Stored data ▸
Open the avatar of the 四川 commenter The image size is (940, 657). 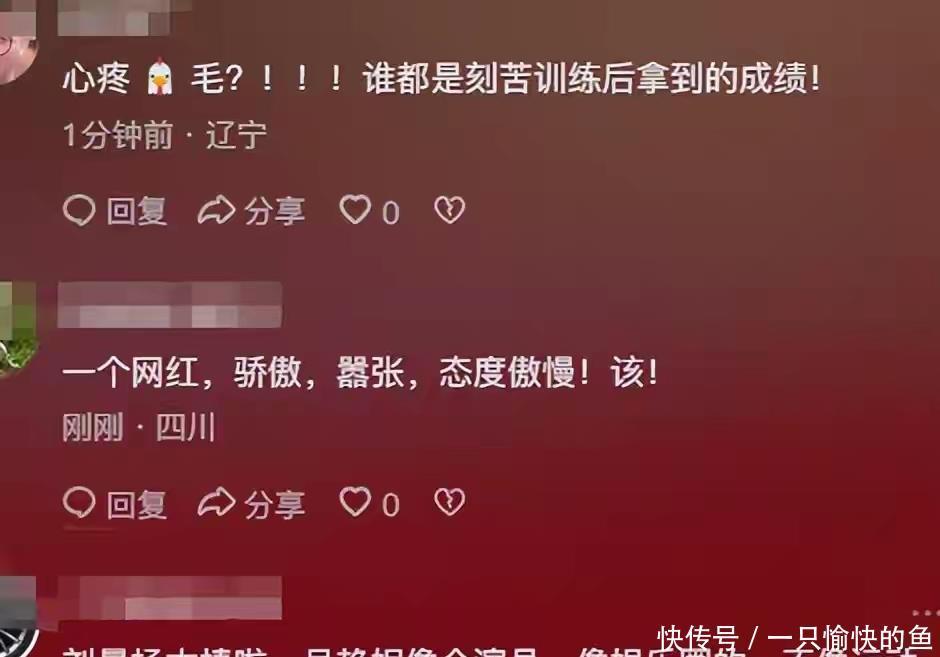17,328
---
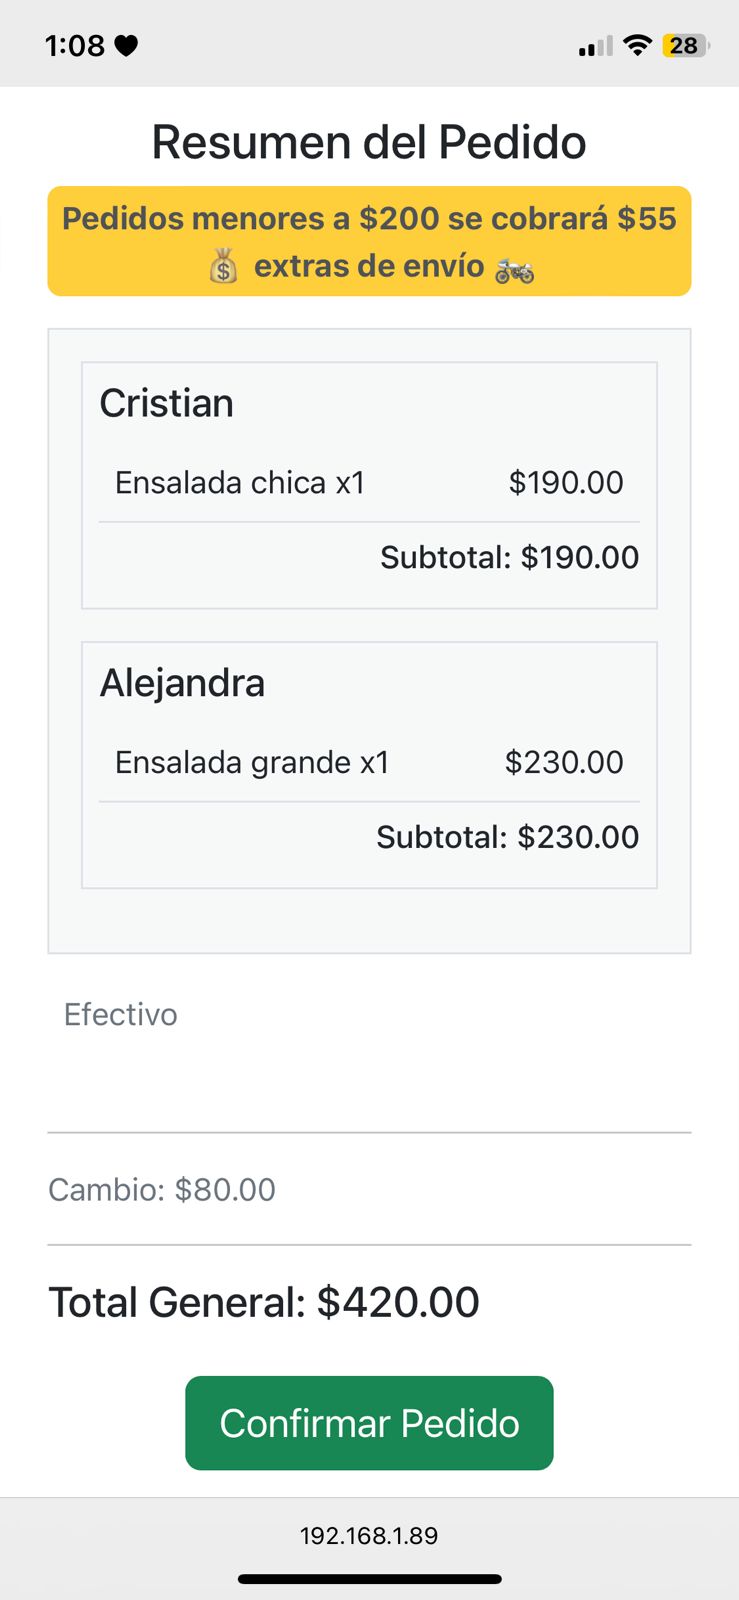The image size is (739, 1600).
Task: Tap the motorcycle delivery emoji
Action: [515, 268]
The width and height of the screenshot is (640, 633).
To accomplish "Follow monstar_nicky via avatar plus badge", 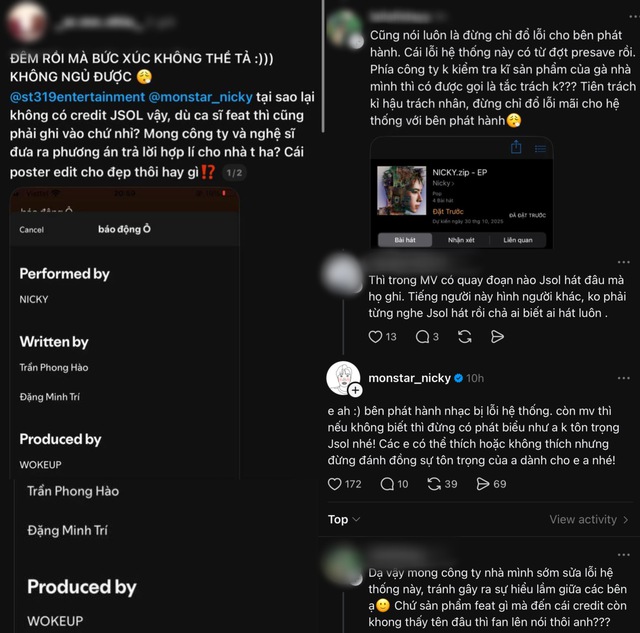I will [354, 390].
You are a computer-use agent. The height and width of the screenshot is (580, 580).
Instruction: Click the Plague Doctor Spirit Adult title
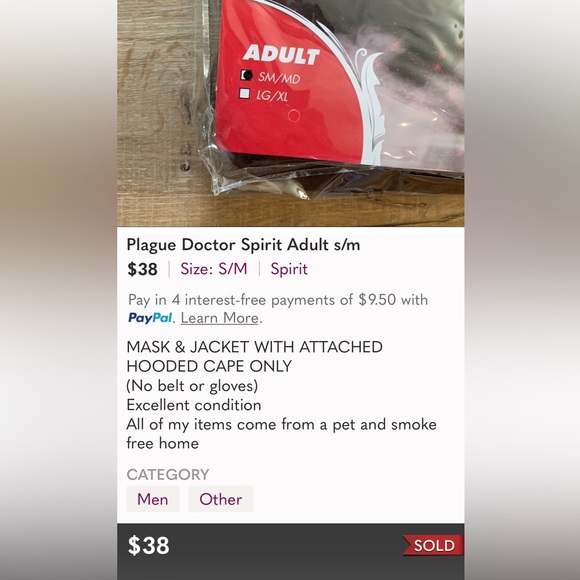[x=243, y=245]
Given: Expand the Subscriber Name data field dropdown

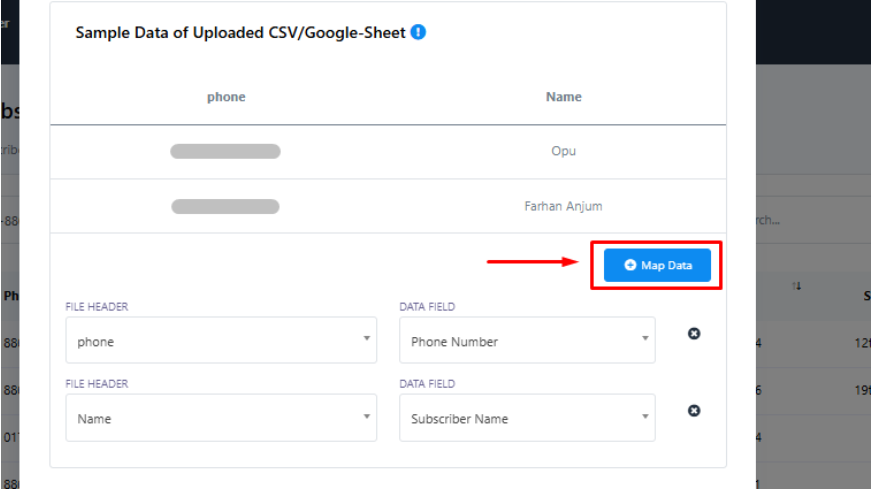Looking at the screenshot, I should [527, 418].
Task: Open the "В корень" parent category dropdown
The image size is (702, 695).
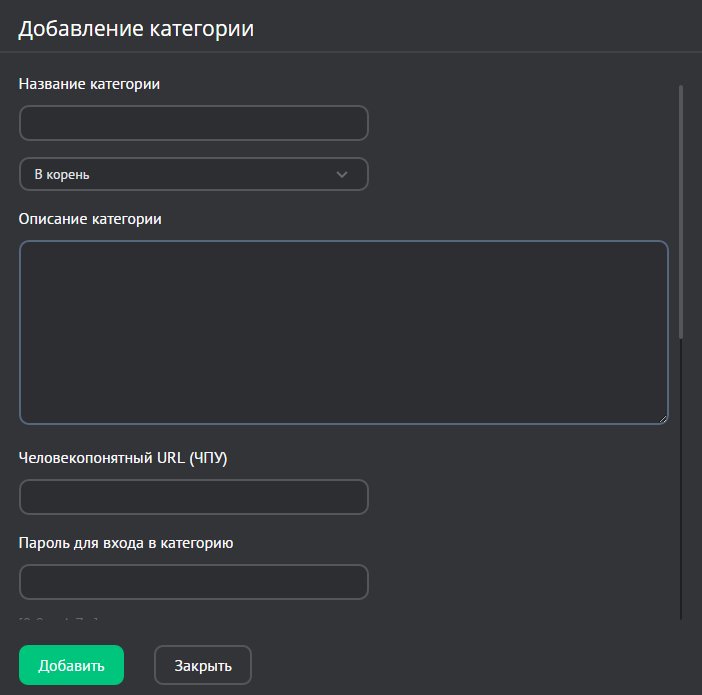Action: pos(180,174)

Problem details ▸ If a line in the entries above contains the word "height", copy it.

Expected output ▸
The width and height of the screenshot is (640, 633).
You are a computer-use agent. The height and width of the screenshot is (580, 580).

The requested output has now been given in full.